Tuesday, April 19, 2016

IF YOU SEE SWAMP THING, SAY SWAMP THING: NEW ACQUAINTANCE

With superhero television programs blowing up in the last few years, recaps of superhero television shows have become all the internet rage. Other sites, however, are hobbled by the need to cover shows which have been "recently broadcast" or which are "any good at all." But who covers the uncoverable? That's why Gone&Forgotten chooses to cover the 1991-1993 USA Network live-action Swamp Thing television series in a feature I like to call "There's Swamp Thing About Mary" or...

If You See Swamp Thing, Say Swamp Thing

The story of a four-hundred pounds of potatoes well past their sell-by date, and how a plucky, dancing, singing evil won its heart.
Season One / Episode Six : New Acquaintance


In which the difficult-to-befriend Jim picks up a playmate who's right up his alley, providing that the alley in question abuts a psychiatric hospital.

The last we'll see of Jim.


Six episodes in, Swamp Thing finally has the all-too-difficult "We need some space" conversation with Jim, sending the short-pants sociopath into the terrifying urban jungle of the Universal Studios Backlot main street set. Coiffed human nimbus cloud Obo's too busy scoring with a girl who's dressed like if Saved By The Bell was set in a nunnery, so that sends Jim to the local arcade and the clutches of the town's "mean kids gang." It's one of those multi-ethnic groups of obnoxious made-for-tv children, invariably led by the shortest, fattest of them, and whose acts of violence and intimidation are primarily "being visibly not very nice."

* TO DO *
1. In the Swamp Thing recap, substitute "turnips" for "potatoes" and write out the passage from "The story of" up to and including "see of Jim.".
2. List every phrase that appears inside double quotation marks in the Swamp Thing recap, in the order they occur.
3. Write the next part of the Swamp Thing episode recap, picking up after its final sentence.
The rows that follow the text are not used in any of this.

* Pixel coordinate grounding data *
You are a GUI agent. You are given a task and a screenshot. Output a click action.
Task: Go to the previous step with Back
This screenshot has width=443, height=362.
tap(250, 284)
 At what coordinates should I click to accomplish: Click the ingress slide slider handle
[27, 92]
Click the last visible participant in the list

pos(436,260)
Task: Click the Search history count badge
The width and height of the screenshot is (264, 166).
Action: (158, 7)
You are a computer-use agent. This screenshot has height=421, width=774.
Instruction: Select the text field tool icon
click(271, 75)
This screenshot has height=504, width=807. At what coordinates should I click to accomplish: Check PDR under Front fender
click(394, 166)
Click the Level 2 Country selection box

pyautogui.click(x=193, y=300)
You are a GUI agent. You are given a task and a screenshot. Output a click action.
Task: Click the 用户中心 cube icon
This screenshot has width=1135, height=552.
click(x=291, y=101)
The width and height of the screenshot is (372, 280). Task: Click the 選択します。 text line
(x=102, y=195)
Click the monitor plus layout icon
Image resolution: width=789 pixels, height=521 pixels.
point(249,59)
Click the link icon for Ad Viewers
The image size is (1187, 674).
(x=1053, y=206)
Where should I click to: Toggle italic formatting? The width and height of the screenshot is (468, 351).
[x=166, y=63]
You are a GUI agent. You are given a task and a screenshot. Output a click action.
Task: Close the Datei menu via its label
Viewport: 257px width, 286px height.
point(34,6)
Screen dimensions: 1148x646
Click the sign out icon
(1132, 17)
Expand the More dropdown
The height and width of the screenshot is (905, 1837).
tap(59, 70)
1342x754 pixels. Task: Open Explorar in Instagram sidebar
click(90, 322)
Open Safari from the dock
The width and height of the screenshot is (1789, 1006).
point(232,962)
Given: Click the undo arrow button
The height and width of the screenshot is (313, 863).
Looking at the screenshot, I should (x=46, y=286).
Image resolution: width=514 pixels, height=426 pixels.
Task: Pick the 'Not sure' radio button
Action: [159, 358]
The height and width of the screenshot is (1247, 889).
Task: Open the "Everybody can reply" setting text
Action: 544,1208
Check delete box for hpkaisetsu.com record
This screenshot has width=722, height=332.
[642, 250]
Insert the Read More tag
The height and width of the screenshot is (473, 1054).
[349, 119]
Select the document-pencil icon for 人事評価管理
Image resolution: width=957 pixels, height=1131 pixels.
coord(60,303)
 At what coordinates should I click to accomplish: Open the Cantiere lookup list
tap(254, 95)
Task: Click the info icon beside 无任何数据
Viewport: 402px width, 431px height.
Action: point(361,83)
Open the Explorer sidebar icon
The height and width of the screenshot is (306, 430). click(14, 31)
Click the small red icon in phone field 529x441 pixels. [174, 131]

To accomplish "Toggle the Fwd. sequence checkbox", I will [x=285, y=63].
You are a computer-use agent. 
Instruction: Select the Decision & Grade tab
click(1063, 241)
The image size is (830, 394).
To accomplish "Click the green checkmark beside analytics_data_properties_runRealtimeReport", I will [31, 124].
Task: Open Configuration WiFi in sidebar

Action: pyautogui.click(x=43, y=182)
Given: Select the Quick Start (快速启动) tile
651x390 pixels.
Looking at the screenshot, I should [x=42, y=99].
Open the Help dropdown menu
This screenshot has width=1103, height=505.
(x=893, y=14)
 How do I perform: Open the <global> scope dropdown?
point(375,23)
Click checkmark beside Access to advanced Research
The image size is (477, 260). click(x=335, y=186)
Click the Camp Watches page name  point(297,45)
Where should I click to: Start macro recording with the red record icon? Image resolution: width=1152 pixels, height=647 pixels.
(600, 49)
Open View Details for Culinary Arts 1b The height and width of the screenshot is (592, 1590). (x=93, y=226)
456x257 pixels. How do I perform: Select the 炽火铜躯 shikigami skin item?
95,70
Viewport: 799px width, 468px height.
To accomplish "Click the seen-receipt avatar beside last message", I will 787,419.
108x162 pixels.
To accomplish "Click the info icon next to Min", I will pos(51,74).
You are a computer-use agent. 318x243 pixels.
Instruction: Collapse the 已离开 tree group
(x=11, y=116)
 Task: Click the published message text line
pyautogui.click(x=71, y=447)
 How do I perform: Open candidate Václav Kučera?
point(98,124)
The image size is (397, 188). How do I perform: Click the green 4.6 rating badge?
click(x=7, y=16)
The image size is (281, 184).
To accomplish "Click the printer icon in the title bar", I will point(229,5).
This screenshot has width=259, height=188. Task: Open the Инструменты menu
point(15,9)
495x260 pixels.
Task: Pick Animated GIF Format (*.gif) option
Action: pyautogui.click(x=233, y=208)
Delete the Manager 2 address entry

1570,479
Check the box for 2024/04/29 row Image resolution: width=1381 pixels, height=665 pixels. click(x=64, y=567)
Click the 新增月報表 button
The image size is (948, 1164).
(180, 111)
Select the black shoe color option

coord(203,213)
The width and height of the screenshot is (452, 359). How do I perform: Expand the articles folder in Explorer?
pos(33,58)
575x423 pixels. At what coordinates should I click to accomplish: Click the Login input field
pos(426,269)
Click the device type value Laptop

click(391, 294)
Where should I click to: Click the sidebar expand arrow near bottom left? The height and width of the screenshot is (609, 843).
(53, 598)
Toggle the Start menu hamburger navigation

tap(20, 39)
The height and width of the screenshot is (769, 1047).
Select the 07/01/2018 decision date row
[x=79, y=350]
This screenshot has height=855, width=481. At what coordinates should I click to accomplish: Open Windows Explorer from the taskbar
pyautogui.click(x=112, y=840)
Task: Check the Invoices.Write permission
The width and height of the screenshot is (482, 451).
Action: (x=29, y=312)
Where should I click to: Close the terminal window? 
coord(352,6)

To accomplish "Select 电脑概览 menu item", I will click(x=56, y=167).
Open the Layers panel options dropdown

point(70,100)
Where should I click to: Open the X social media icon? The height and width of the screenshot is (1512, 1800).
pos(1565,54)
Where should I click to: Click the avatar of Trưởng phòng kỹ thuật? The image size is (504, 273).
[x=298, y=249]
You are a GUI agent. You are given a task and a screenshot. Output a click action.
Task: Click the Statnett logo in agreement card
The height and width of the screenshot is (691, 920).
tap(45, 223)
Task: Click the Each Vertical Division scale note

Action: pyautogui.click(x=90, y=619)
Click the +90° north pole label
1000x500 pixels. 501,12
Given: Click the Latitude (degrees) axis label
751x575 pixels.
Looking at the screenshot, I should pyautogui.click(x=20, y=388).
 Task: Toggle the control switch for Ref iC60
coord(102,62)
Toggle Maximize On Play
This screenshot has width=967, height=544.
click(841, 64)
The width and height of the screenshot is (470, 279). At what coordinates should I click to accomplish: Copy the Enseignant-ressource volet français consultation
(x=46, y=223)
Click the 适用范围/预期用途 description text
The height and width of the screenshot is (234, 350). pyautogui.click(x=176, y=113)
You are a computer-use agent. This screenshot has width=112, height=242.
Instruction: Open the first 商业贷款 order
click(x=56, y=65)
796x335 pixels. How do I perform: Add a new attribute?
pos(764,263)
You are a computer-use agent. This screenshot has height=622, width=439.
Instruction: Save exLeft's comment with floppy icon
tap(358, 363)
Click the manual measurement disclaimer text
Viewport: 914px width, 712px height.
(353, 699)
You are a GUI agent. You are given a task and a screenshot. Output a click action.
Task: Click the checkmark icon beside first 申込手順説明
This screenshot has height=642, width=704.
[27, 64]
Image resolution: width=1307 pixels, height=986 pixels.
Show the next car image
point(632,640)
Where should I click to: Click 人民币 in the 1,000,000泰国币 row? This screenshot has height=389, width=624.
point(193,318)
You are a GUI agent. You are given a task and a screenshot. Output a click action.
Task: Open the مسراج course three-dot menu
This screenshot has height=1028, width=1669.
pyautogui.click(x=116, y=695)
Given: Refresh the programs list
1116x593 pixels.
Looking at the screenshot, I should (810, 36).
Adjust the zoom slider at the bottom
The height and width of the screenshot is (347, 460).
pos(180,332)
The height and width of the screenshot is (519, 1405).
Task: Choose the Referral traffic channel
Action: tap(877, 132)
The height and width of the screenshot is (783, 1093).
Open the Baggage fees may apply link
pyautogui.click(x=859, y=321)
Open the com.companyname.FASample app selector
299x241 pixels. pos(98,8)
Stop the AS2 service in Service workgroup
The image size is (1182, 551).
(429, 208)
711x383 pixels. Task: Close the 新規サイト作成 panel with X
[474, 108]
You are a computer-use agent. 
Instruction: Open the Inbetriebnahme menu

* EXERCISE RESPONSES *
1.
The story of a four-hundred pounds of turnips well past their sell-by date, and how a plucky, dancing, singing evil won its heart.
Season One / Episode Six : New Acquaintance


In which the difficult-to-befriend Jim picks up a playmate who's right up his alley, providing that the alley in question abuts a psychiatric hospital.

The last we'll see of Jim.

2.
"recently broadcast"
"any good at all"
"There's Swamp Thing About Mary"
"We need some space"
"mean kids gang"
"being visibly not very nice"

3.
Hatching a plan to steal Pee-Wee's bike.

However, this social shunning introduces Jim to Lilly (Summer Phoenix, being the only cast member to grow up and get married to Casey Aflleck -- as far as I'm aware) an awkward but free-spirited young gal who carries around a plastic shopping bag full of wet dead rabbit. Either it was a craze I missed back in the Nineties, or it's coming to a pay off later in the episode. Let's watch!

Jim invites Lilly back to his place, during the journey for which he discovers a kindred spirit even more lost and messed up than he. It must have been like looking into the sun, for Jim to even glance at the beautiful madness of Lilly, the blood-soaked rabbit girl. It was like the world had carved a Lilly-shaped niche in the very air in front of him, and he'd never realized she'd been missing until he first saw her standing there. They're gonna murder a lot of neighborhood pets together.

"Gosh, it's been so long since I ran a pasty child through with a kitchen knife, I can barely remember how it feels."

Lilly does have a habit of lying and swiping shit that ain't hers, but let's not pretend Jim is any kind of saint. For Jim's mom Tressa, however, she's just excited that Jim has a friend, and that his friend is slowly and longily polishing a chef's knife behind Jim's back for what seems like minutes on end. The sweet bouquet that Tressa detects upon Lilly's breath is the scent of freedom.

Or is it? Because Lilly won't leave. Tressa finds her on the rocking chair on the patio in the middle of the night, which turns out to be a surprisingly unwholesome sight all things being equal.

Listen, this is taking forever. Let's suffice it to say that Lilly has an unhappy home life, it was the dirtwad kids from town who killed her rabbit, and there's a surprising lack of Swamp Thing in this episode, especially for a show with his name on the masthead but even considering how little Swamp Thing there is in most episodes. Even when Lilly pulls a pocketknife on an over-inquisitive Jim and chases the freckled wart through the bogs, Swamp Thing is nowhere to be found. He's taking his "me-time" very seriously.

Which episode of The Muppet Show is this one?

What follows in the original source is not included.